Monday, April 27, 2009

Corinne Maier Regrets Having Children...

...and wrote a book about it.

Saturday, April 25, 2009

Oprah Shines a Light

Thanks to CFVixen for forwarding me this article about a recent Oprah show in which the spotlight was focused on the harsh realities of motherhood.
Now, if only Oprah would do a show about the childfree lifestyle, we could really claim progress. Trust me - it'll never happen.

Tuesday, April 21, 2009

Today Show Hosts Experience Another Bout of Cognitive Dissonance

If you've ever taken a psychology class, you may have heard the term cognitive dissonance. Simply stated, it refers to an uneasy state of mind in which a person tries to maintain two contradicting ideas at the same time. Well, I had to laugh out loud at this example of cognitive dissonance on display on the Today Show when the hosts report on research which shows that married couples with children have lower levels of marital satisfaction. Watch how the hosts - who, in keeping with the pro-parenthood stance of the show, do their best to rationalize, justify and minimize the impact of this research. You can just feel their unease as they try to stomach this research which flies in the face of the pro-parenthood messages they are constantly pedaling.

This isn't the Today Show's first offense on this matter. Remember this?

While the Today Show does its best to poo-poo and pay minimal lip service to the research on the negative impact of children on marriage and on happiness, I am going to re-publish for you graduate level research which pays this subject the attention it deserves and doesn't soft-pedal on the issue of what children do to marriages and levels of personal happiness.

From No to Children, Yes to Childfreedom: Pronatalism and the Perceptions and Experiences of Childfree Women:

"The relational advantages of childfreedom are most pronounced in the area of marital satisfaction. Several studies have concluded that childfree marriages are happier than the marriages of parents. Crohan explored how styles of conflict resolution change for spouses after they become parents using data from the first and third waves of the First Years of Marriage Study conducted at the University of Michigan Institute for Social Research. Results showed that spouses who became parents report lower marital happiness and more frequent conflicts after the transition than before having children. White parents also reported higher marital tension.
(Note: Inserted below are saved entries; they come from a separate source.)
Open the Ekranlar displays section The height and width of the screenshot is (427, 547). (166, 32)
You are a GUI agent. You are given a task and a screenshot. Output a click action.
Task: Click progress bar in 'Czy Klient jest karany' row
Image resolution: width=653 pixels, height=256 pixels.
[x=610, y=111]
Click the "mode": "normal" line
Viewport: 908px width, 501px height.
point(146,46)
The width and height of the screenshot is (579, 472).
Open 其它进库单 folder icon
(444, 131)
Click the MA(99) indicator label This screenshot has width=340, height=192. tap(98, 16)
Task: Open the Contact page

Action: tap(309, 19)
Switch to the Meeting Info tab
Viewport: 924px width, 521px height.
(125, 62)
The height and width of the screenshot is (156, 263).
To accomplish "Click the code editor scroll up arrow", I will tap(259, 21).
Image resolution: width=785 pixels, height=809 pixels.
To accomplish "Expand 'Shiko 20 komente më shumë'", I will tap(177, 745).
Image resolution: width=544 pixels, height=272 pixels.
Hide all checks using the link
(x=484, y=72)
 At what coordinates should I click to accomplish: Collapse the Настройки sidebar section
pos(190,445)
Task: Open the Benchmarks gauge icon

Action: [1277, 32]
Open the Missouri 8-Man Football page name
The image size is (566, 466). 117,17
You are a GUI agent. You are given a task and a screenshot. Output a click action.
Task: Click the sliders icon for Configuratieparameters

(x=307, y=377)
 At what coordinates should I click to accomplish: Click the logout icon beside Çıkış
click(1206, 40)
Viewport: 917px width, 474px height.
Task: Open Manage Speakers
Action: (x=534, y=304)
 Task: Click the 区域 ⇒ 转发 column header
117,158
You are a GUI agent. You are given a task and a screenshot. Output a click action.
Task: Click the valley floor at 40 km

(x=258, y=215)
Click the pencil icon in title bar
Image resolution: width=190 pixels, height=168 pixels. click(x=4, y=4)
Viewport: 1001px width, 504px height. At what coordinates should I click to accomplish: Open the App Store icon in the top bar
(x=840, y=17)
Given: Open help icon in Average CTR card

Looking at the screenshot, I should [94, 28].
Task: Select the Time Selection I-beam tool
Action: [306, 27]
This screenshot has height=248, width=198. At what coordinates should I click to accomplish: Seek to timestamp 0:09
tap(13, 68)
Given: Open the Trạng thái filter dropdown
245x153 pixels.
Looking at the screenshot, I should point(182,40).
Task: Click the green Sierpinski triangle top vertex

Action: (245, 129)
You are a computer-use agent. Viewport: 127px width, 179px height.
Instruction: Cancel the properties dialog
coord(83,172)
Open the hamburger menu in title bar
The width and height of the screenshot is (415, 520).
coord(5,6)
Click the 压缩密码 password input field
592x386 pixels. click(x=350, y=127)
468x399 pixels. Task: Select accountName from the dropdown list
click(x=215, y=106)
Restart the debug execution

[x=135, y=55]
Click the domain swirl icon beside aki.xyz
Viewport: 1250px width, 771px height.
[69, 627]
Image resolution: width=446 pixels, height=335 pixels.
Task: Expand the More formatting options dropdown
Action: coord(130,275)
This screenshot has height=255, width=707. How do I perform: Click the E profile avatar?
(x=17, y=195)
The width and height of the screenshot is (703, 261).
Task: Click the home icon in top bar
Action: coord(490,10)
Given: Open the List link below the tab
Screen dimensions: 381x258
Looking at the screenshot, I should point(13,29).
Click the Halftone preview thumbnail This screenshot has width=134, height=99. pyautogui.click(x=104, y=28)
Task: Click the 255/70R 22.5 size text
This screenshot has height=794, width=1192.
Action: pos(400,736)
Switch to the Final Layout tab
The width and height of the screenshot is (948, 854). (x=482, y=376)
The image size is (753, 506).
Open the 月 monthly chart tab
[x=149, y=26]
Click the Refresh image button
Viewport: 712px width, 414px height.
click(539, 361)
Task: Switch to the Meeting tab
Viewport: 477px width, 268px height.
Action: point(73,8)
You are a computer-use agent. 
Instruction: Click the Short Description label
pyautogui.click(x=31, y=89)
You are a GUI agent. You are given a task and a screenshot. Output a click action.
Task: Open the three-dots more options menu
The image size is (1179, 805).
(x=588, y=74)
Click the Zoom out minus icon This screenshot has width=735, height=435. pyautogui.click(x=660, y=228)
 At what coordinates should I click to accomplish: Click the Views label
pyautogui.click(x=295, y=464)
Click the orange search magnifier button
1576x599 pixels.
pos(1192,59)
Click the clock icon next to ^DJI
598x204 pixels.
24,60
Feldman studied intentional parents and childfree couples and found that while levels of marital satisfaction were similar, childfree couples have significantly more positive marital interactions for example, “having fun away from home”, “having a stimulating exchange of ideas”, “working together on a project” and “having sexual relations” more often. He found that childfree marriages are more interactive, with more conversations in the areas of “work”, “health”, “feelings”, “cultural” topics, “mutual friends”, “politics” and “sexual relations”. As would be expected, parents talked more frequently than nonparents about rearing children. Similarly, Somers, who conducted a study comparing childfree and parents, found the childfree groups scored higher on marital satisfaction and showed significantly higher levels of cohesion (working together, discussing and exchanging ideas) than parents. Additionally, the childfree showed higher levels of dyadic satisfaction (measured by the frequency of quarrels, threats of divorce) and scored higher on the life satisfaction scale than parents. Callan, who interviewed 60 mothers, 36 voluntarily childless wives and 53 infertile women noted that the childfree women reported more time with their husbands including higher levels of consensus and more exchanges of ideas.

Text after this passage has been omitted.